START Records provided
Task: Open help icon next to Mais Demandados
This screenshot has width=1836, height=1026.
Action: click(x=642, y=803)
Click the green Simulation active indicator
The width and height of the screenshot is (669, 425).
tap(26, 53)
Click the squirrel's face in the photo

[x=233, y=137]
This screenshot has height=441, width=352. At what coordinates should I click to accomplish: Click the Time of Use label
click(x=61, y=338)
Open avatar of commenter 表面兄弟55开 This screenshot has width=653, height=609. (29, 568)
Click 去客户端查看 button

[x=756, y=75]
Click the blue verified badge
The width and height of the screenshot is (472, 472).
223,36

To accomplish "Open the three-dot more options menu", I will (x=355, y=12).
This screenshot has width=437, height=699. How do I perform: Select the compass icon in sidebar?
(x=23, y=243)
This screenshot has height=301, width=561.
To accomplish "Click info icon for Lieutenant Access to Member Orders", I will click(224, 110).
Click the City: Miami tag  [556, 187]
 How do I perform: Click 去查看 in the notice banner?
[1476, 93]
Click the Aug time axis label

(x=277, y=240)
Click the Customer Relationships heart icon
END Records provided
> [Task instructions] The records above should be repeated exactly. Print them all.

> [Response area]
Task: Open help icon next to Mais Demandados
This screenshot has width=1836, height=1026.
Action: click(x=642, y=803)
Click the green Simulation active indicator
The width and height of the screenshot is (669, 425).
tap(26, 53)
Click the squirrel's face in the photo

[x=233, y=137]
This screenshot has height=441, width=352. At what coordinates should I click to accomplish: Click the Time of Use label
click(x=61, y=338)
Open avatar of commenter 表面兄弟55开 This screenshot has width=653, height=609. (29, 568)
Click 去客户端查看 button

[x=756, y=75]
Click the blue verified badge
The width and height of the screenshot is (472, 472).
223,36

To accomplish "Open the three-dot more options menu", I will (x=355, y=12).
This screenshot has width=437, height=699. How do I perform: Select the compass icon in sidebar?
(x=23, y=243)
This screenshot has height=301, width=561.
To accomplish "Click info icon for Lieutenant Access to Member Orders", I will click(224, 110).
Click the City: Miami tag  [556, 187]
 How do I perform: Click 去查看 in the notice banner?
[1476, 93]
Click the Aug time axis label

(x=277, y=240)
Click the Customer Relationships heart icon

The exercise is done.